With interest rates trending downward over the last several months, refinancing is all the rage. For lots of homeowners, refinancing an existing mortgage to a home loan with an interest rate that’s at least a full point lower than their current rate can hack hundreds of dollars off their monthly payment. This can easily add up to tens of thousands of dollars in saved interest paid over the life of the loan.
But, refinancing isn’t always a good idea. Here are six bad reasons to refinance a home loan.
1. To extend the term of the loan
Refinancing to a mortgage with a lower interest rate can save you money each month, but be sure to look at the overall cost of the loan. Homeowners who are more than halfway through their 30-year mortgage loan probably won’t benefit from a refinance. Stretching out the remaining payments over a new 30-year loan will mean paying more in overall interest, even when it’s at a lower interest rate. Also, by paying a monthly mortgage for many more years than originally planned, homeowners will be tying up their funds instead of having more cash available for other purposes.
2. To consolidate debt
Refinancing a home loan for consolidating debt can be an irresponsible move with devastating consequences.
Mortgages are “secured” debt, backed by the borrower’s home. Credit card debt, though, is “unsecured.” Nothing’s backing it except your promise to pay it back. Because of this, the interest payments on credit cards are generally a lot higher than interest rates on mortgages. This can make it seem like moving debt from a credit card issuer to a home lender is a great idea; but, transferring unsecured debt to a loan that’s backed by a home means the borrower could end up losing their house if they don’t pay the debt.
Refinancing a mortgage to consolidate debt can also be a way of enabling bad financial habits that got the borrower into debt in the first place.
3. To save money for a new home
A refinance will cost money, generally 2-4% of the entire loan. It can take several years just to break even on a refinance. If the borrower is planning to move before then, the refinance won’t save them any money.
4. To splurge on an expensive purchase
A cash-out refinance replaces an existing mortgage with a new loan that is more than what is owed on the house. The difference goes to the homeowner. Some homeowners opt for a cash-out refinance to get their hands on cash for an expensive purchase.
Using a house like an ATM isn’t a recommended practice for several reasons.
First, the loan isn’t cheap. Closing costs can be thousands of dollars. And, if the new loan is more than 80% of the home’s value, the homeowner will also need to pay private mortgage insurance (PMI) until they have 20% equity in the home.
Second, using a home’s equity for an expensive purchase means the borrower will see little or no return on their money. Financial experts, like certified mortgage planning specialist Elizabeth Rose, caution against using home equity for anything that won’t improve the owner’s finances.

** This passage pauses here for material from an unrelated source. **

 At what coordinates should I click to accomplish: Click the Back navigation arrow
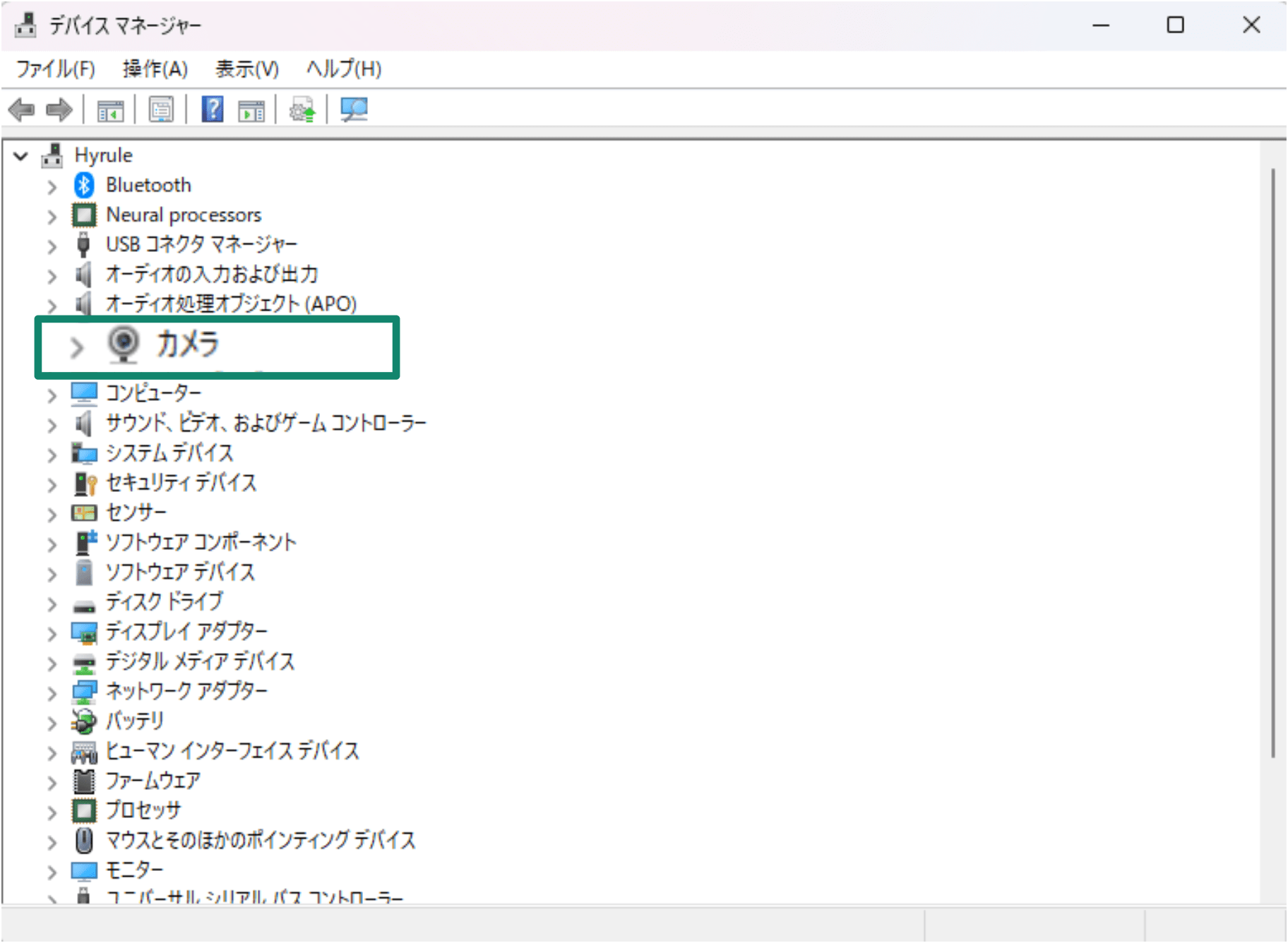22,109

“There has to be some sort of net tangible benefit to the homeowner to refinance,” Rose says. “I don’t recommend cash-out refinancing for anything that won’t add security to or improve your financial picture.”
5. To take cash out for investing
Refinancing a mortgage with plans to use the extra cash each month for investing is, generally, not a responsible choice. Cash is easily spent and it takes tremendous discipline to actually invest the money that is saved from a refinance. Also, paying off a mortgage toward a house can actually be a better long-term investment than pouring money into a risky stock.

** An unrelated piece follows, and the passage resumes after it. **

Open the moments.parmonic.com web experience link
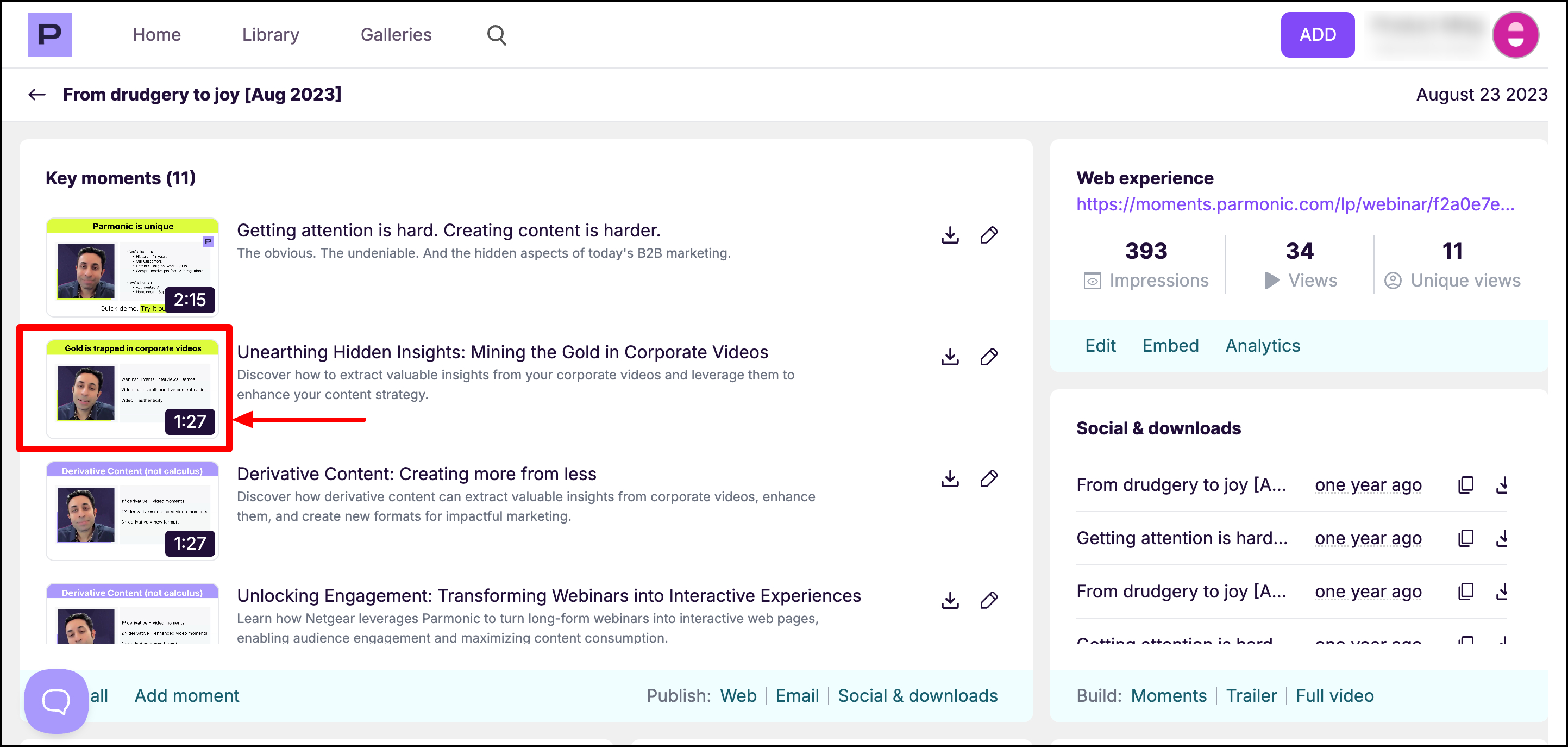Image resolution: width=1568 pixels, height=747 pixels. pos(1295,204)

6. To take advantage of a no-cost refinance
There’s no such thing as a no-cost refinance. A lender might offer to refinance a mortgage with no closing costs attached, but these fees will be added to the loan in the form of higher interest payments. Alternatively, the closing costs may be rolled into the mortgage, which means the borrower will be paying interest on these payments throughout the life of the loan.
Refinancing when rates are low can help some homeowners save hundreds of dollars each month, but be sure to look at the full picture before going ahead with a refinance.